* **Texto fornecido**
Implica também o “direito de ingerir no processo de produção, o direito de
dizer não, não é isso que se tem que produzir...” (Id. p.100).
A propósito dos 500 anos de invasão
da América, em abril de 1992, Freire escreveu que a melhor comemoração seria
“homenagear a coragem, a rebeldia, a decisão de brigar, a bravura, a capacidade
de lutar contra o invasor; a paixão pela liberdade, de índios e índias, de
negros e negras, de brancos e brancas, de mamelucos, que tiveram seus corpos
rasgados, seus sonhos despedaçados, suas vidas roubadas” (2000, p.74). Nenhum
dominador prescinde de “triturar a identidade cultural do dominado” (2004,
p.25). Em contrapartida, a horrorosa experiência colonial nos ensina que os
dominados não se conformam diante das injustiças, nos ensina que “somos capazes
de decidir, de mudar o mundo, de melhorá-lo” (2000, p.75).

* **Seção de dados**
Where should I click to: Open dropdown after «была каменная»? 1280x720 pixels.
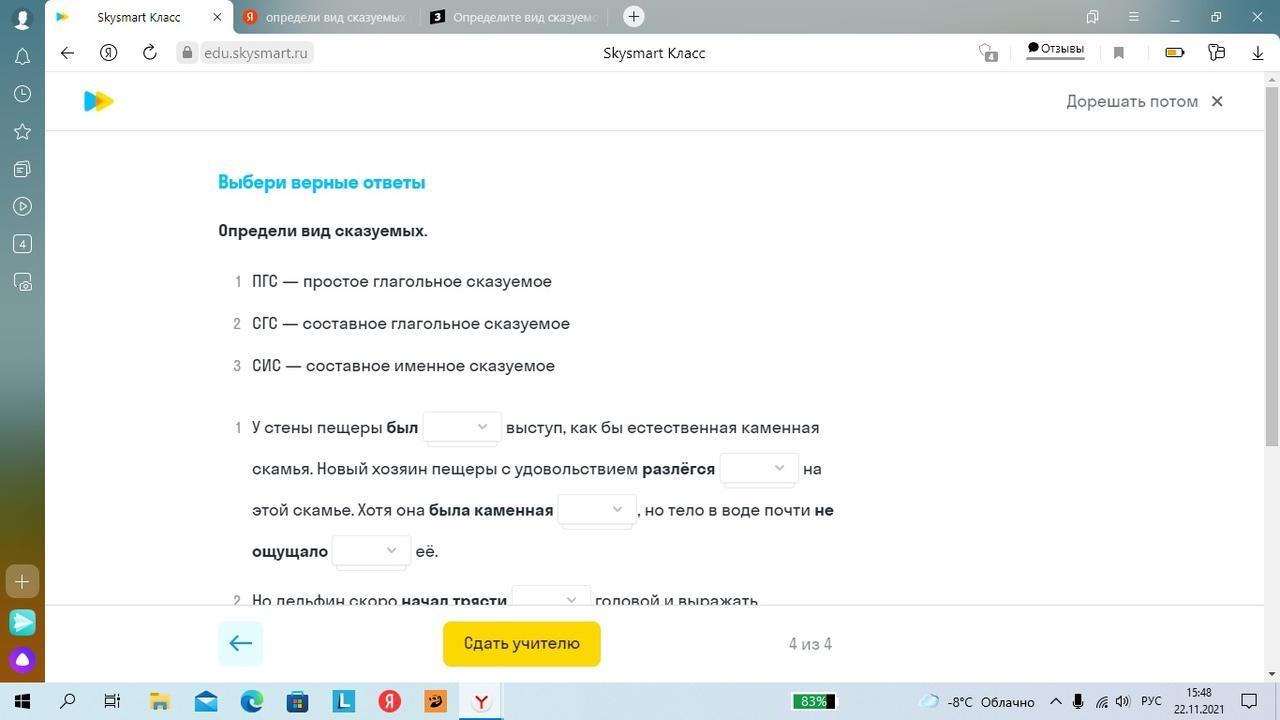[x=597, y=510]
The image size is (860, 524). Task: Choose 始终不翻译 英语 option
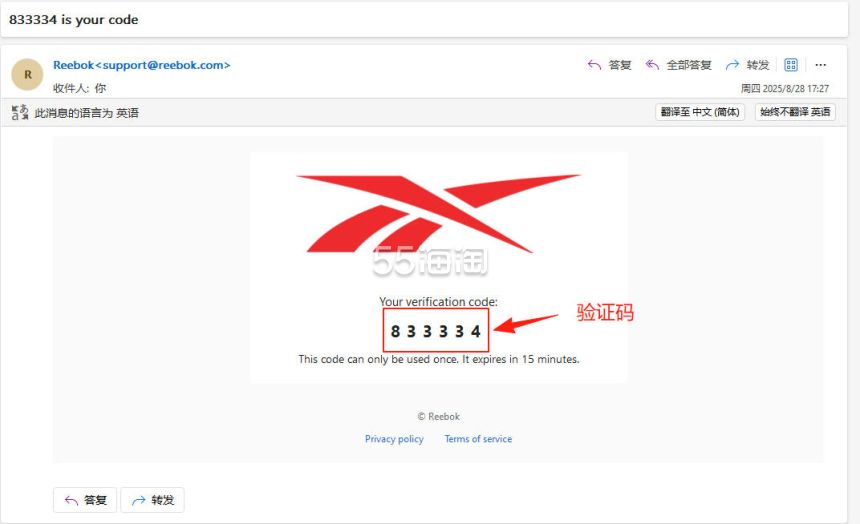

* **Tarefas a realizar**
1 - Reescreva de forma mais breve o parágrafo do texto fornecido que começa com "A propósito dos 500 anos de invasão", preservando seus fatos principais.
2 - Segundo o texto fornecido, em que mês e ano Freire escreveu sobre os 500 anos de invasão da América?

* **Respostas**
1 - Em abril de 1992, a propósito dos 500 anos de invasão da América, Freire escreveu que a melhor comemoração seria homenagear a coragem, a rebeldia e a luta contra o invasor de índios e índias, negros e negras, brancos e brancas e mamelucos, que tiveram corpos, sonhos e vidas destruídos. Todo dominador tritura a identidade cultural do dominado, mas a experiência colonial ensina que os dominados não se conformam diante das injustiças e são capazes de decidir, de mudar o mundo e de melhorá-lo.

2 - Em abril de 1992.